The biggest adjustment in each industry veteran’s sponsorship strategy was an abrupt shift from a planned mix where live events were the chief component to virtual events dominating their sponsorship strategy for this year. It will be interesting to see how well live events are received by sponsors and attendees in the coming months, but all agree they will include virtual components for a long time to come. In fact, the online components of face-to-face events will need to be robust enough to serve as the sole arm of any program in the event of cancellation due to potential pandemics.
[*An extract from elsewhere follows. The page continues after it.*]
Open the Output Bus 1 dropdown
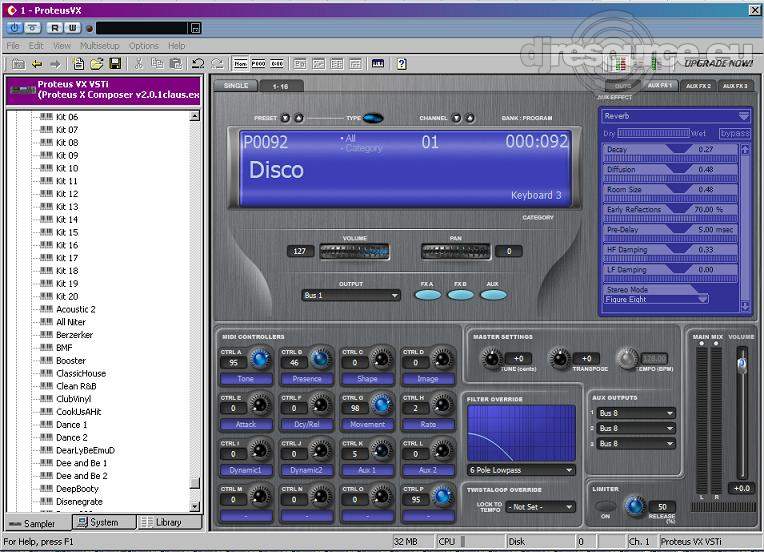Viewport: 764px width, 552px height. (351, 295)
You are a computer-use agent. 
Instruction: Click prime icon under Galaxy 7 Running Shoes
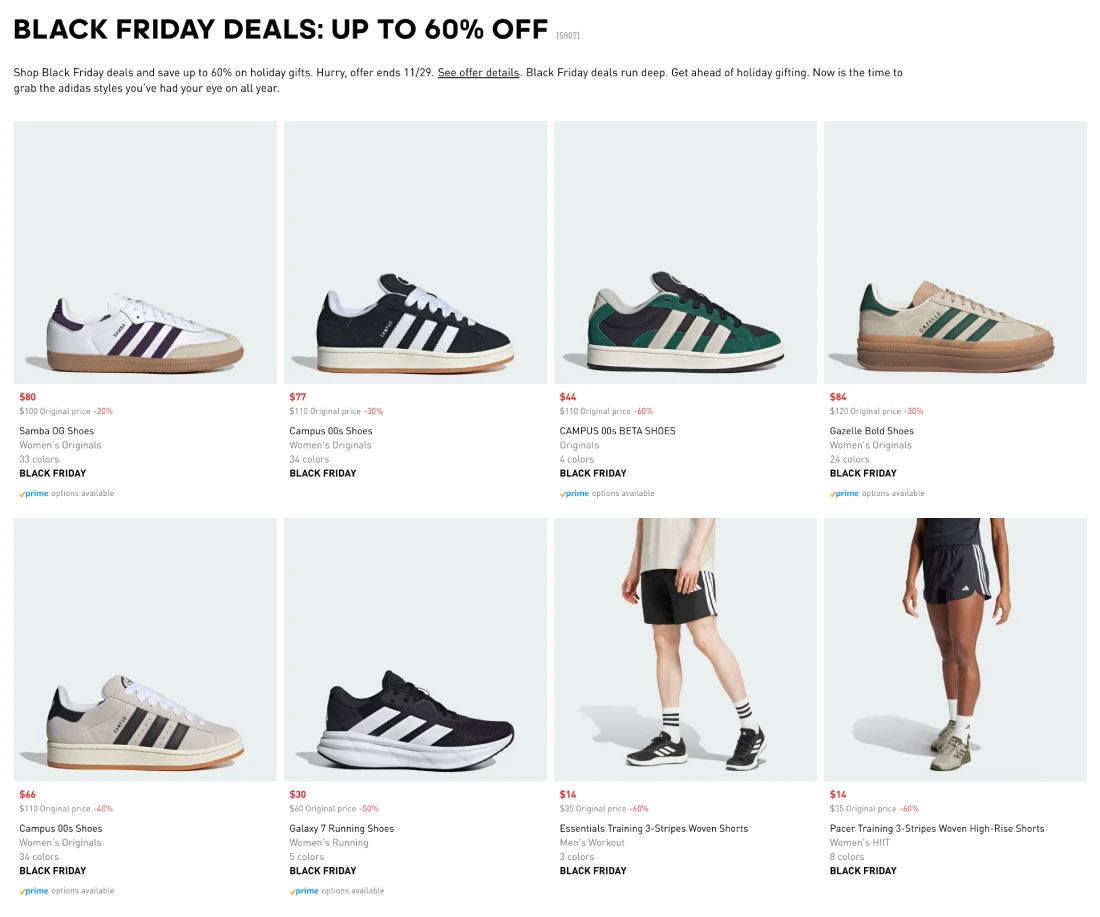click(x=304, y=890)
- In reviewing platforms to meet sponsorship needs, the results of our survey illustrated that virtual event platforms often provided too much flexibility with few recommendations on how to provide potential sponsors with unique opportunities/options. They were each providing sponsors the ability to engage with attendees as that was their primary goal at live events. In reality, engagement with attendees seems to have presented challenges both in platform design and tech support.
- Overall, it appears virtual platforms will require the same amount of resources, time, and energy as face-to-face events to meet the needs of sponsors. In fact, initially, virtual events have required more effort due to a host of factors including learning curves and team members on both sides of the equation being impacted by the COVID-19 pandemic (health, quarantines, furloughs, and like).
- From an attendee standpoint, it’s hard for virtual events to compete with face-to-face engagement. When online, attendees are distracted by their day jobs and can ‘mute and minimize’ at any time. To compensate, most attendee activity should be pre-scheduled. Event teams are going to need to ensure virtual programs are designed to engage attendees with the event and its sponsors. This includes having a process and communication plan in place, as one would for a live event. Plus, it’s critical that attendees and sponsors know who and how to contact the event organizer, not just the tech company providing the platform.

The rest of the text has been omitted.